KESK ve Sağlık Emekçileri Sendikası'nın da aralarında bulunduğu birçok sendika ve örgüt tarafından gerçekleştiren basın açıklamasında, "1 Mayıs’ı her yerde fabrikalarda, evlerde, hastanelerde kutlayacağız” denildi.
İstanbul 1 Mayıs Platformunun yaptığı açıklama şöyle:
Tüm dünyaya yayılan koronavirüs salgını kapitalist sömürü ve yağma düzenini tüm çıplaklığı ile gözler önüne serdi.
Tüm dünyada, işçi-emekçilerin, halkların sömürü, yağma ve baskılara karşı büyük ve yaygın tepki ve protestoları ile sarsıldığı, kapitalizmin dünya çapında derin bir ekonomik kriz içinde olduğu, işçi-emekçilere, halklara, insanlığa hiçbir gelecek sunamadığı bir dönemde salgınla yüz yüze kaldık.
Birkaç istisna haricinde tüm kapitalist devletlerin, açık ya da gizli ‘sürü bağışıklığı’ diye tarif ettikleri, ‘ölen ölür, kalan sağlar çalışmaya devam eder’ mantığı ile insanlık dışı tutumlar aldığı gördük, görüyoruz.
İşçi sınıfının birlik, mücadele ve dayanışma günü’nde başta çalışmak zorunda bırakıldığımız işyerleri olmak üzere, bulunduğumuz her yerde, meydanda, mahallede, sokakta, balkonda, 1 Mayıs’ta taleplerimizi güçlü bir şekilde seslendirmeye çağırıyoruz.
- Tüm kaynaklar halk sağlığı için seferber edilmelidir.
- İşten çıkartmalar, ücretsiz izinler yasaklanmalı, tüm çalışanlar ücretli izine çıkarılmalıdır.
- Çalışmanın zorunlu olduğu sektörlerde, işçilerin salgına karşı korunması için hekimler ve işçilerin denetiminde önlemler alınmalıdır.
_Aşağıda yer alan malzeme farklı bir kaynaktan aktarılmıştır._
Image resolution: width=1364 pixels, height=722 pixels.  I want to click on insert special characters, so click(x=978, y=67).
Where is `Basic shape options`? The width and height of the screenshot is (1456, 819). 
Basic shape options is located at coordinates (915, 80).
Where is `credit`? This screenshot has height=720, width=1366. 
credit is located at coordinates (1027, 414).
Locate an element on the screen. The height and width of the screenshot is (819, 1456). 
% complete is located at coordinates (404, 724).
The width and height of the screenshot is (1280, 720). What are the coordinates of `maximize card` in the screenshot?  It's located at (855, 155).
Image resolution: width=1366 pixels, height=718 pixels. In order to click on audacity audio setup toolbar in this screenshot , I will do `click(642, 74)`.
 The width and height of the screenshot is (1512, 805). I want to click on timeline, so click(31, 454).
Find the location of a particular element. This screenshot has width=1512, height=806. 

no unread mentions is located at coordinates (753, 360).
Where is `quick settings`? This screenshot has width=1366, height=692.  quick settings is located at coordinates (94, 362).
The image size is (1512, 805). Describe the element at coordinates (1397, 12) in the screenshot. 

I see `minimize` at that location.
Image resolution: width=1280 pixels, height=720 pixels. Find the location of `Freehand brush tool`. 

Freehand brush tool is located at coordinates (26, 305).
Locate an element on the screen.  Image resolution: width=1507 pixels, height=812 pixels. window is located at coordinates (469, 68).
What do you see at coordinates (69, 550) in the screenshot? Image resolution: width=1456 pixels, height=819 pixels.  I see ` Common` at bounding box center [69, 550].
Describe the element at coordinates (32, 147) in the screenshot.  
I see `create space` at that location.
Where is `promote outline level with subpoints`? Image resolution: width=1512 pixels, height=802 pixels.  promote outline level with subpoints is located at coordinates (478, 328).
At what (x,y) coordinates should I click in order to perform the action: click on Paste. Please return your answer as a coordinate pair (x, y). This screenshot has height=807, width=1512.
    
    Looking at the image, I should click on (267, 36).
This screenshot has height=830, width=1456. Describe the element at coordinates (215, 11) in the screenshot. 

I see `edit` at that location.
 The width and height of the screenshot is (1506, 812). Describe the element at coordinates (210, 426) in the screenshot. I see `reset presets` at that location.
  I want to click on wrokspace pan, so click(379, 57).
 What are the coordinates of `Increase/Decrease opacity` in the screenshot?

- Salgın süresince tüm faturalar devlet tarafında karşılanmalıdır.
- Kayıt dışı çalışan ve şu anda hiçbir geliri olmayan, ücretsiz izine ayrılan işçi-emekçiler, yoksul halka en az asgari ücret tutarında doğrudan gelir desteği sağlanmalıdır.
- Tüm hastaneler kamulaştırılmalıdır.
- Salgına karşı toplumun korunması için gerekli kaynak, sermaye sınıfı ve rantiyeye konacak servet vergisi ile karşılanmalıdır. Bu kaynağın kullanımı toplumun denetimine açık olarak organize edilmelidir.
- ‘İnfaz Yasası’ndaki ayrımcılık, devam eden kayyum politikaları ve belediyelerin çalışmalarının engellenmesi üzerinden sürdürülen siyasi baskılar son bulmalıdır.